Here comes the most interesting part. With our text now represented as sequences of dense semantic vectors (thanks to the embedding layer), we can introduce the star of this experiment - the **Long Short-Term Memory (LSTM)** layer.

Unlike a simple dense layer that processes all its inputs at once, an LSTM processes each vector in our sequence one at a time. Internally, each LSTM unit contains a sophisticated set of **gates** – an input gate, a forget gate, and an output gate – along with a memory cell.

These gates learn to control the flow of information, deciding what to remember from previous steps, what to discard, and what new information from the current word's vector is important enough to update its memory, allowing it to capture *context* and *dependencies* across the entire sequence.

We may also make the recurrent layer **bidirectional**, wrapping it in a special helper function - this will allow the network to capture information from both past and future time steps, leading to a more comprehensive understanding of the sequence.

In [None]:
from keras.utils import set_random_seed
from keras import layers, Sequential

num_classes = len(ds.features['label'].names)
set_random_seed(0)

model = Sequential([
    layers.Input(shape=(max_seq,)),
    layers.Embedding(
        weights=[embedding_matrix],
        input_dim=embedding_matrix_shape[0],
        output_dim=embedding_matrix_shape[1],
        trainable=True,
    ),
    layers.SpatialDropout1D(0.35),
    layers.Bidirectional(layers.LSTM(256, dropout=0.3, return_sequences=True)),
    layers.GlobalMaxPooling1D(),
    layers.Dropout(0.6),
    layers.Dense(num_classes, activation='softmax'),
])

display(model.summary())

Before we start the training, we might tweak a few more things. Changing the optimizer learning rate may be a good idea - the default one might be too high when fine-tuning pre-trained embeddings.

In [None]:
from keras.optimizers import AdamW
optimizer = AdamW(learning_rate=0.0001, weight_decay=0.0005)

Also, we might introduce a **learning rate scheduler** called `ReduceLROnPlateau` - it automatically reduces the optimizer's learning rate when a monitored metric (like validation loss) stops improving for a specified number of epochs (patience limit). This helps the model escape local minima and fine-tune its weights more precisely.

In [None]:
from keras.callbacks import ReduceLROnPlateau
reduce_lr = ReduceLROnPlateau(monitor='val_loss', factor=0.5, patience=2)

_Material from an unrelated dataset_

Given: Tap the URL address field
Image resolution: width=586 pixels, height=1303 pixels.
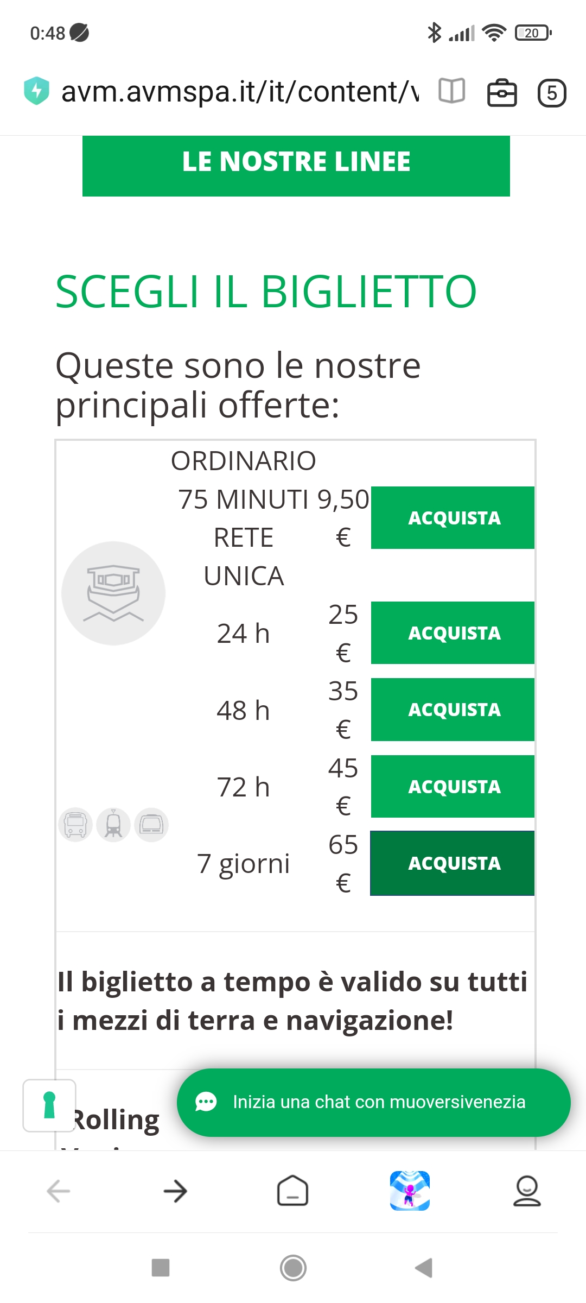Looking at the screenshot, I should point(239,91).
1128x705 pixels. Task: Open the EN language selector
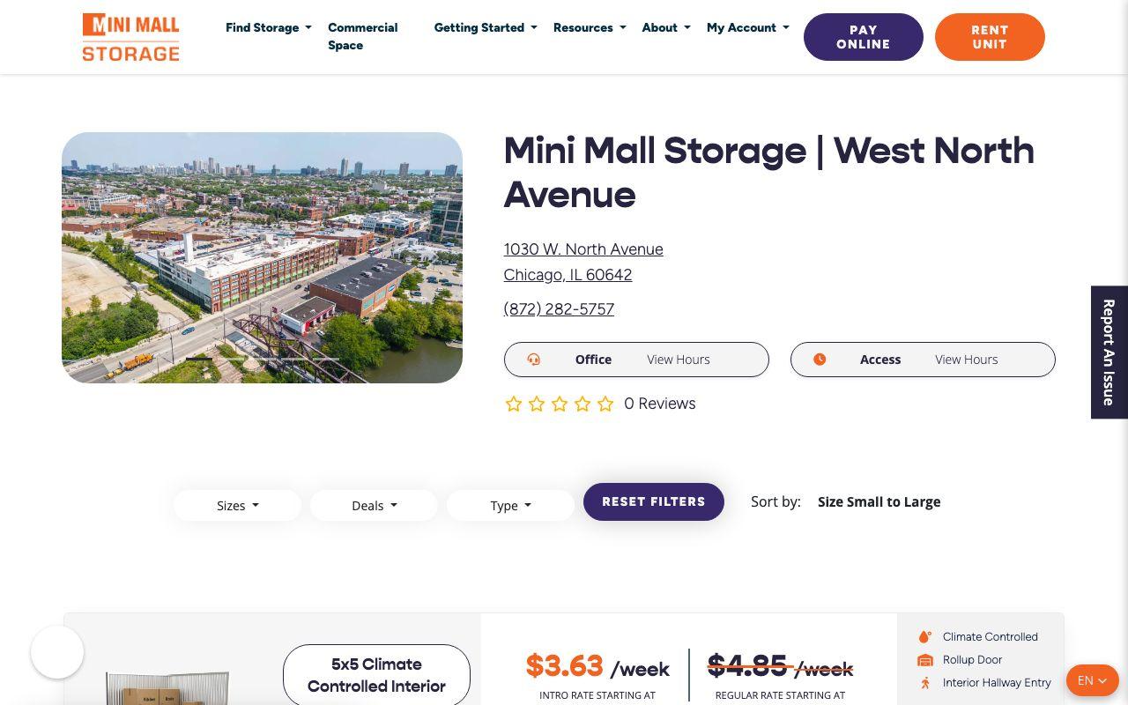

Now, let's compile and train our final model. This time we might start using the GPU - our model is finally complex enough to leverage the parallelism it offers to speed up the training process.

In [None]:
model.compile(optimizer=optimizer, loss='categorical_crossentropy', metrics=['accuracy'])
history = model.fit(x_train, y_train_encoded, epochs=20, batch_size=64, callbacks=[reduce_lr], validation_split=0.2) 

## Result

In [None]:
y_pred_probs = model.predict(x_test, verbose=False)
y_pred_labels = np.argmax(y_pred_probs, axis=1)
y_true_labels = np.argmax(y_test_encoded, axis=1)
print(classification_report(y_true_labels, y_pred_labels, target_names=ds.features['label'].names))

In [None]:
import matplotlib.pyplot as plt
plt.figure(figsize=(4.5, 3))
plt.plot(history.history['accuracy'], label='train')
plt.plot(history.history['val_accuracy'], label='validation')
plt.ylabel('accuracy')
plt.xlabel('epoch')
plt.legend(loc='lower right')
plt.show()

## Conclusion

We achieved a final accuracy of **91%**, ultimately outperforming the linear model. It became possible by combining LSTM units with pre-trained word embeddings, enabling the model to leverage sequential information.

This proves the value of sequence-aware models over simple embedding averaging for this type of task, performing competitively with the heavily optimized count vectorizer approach. Further improvements would likely require exploring more advanced architectures like transformers.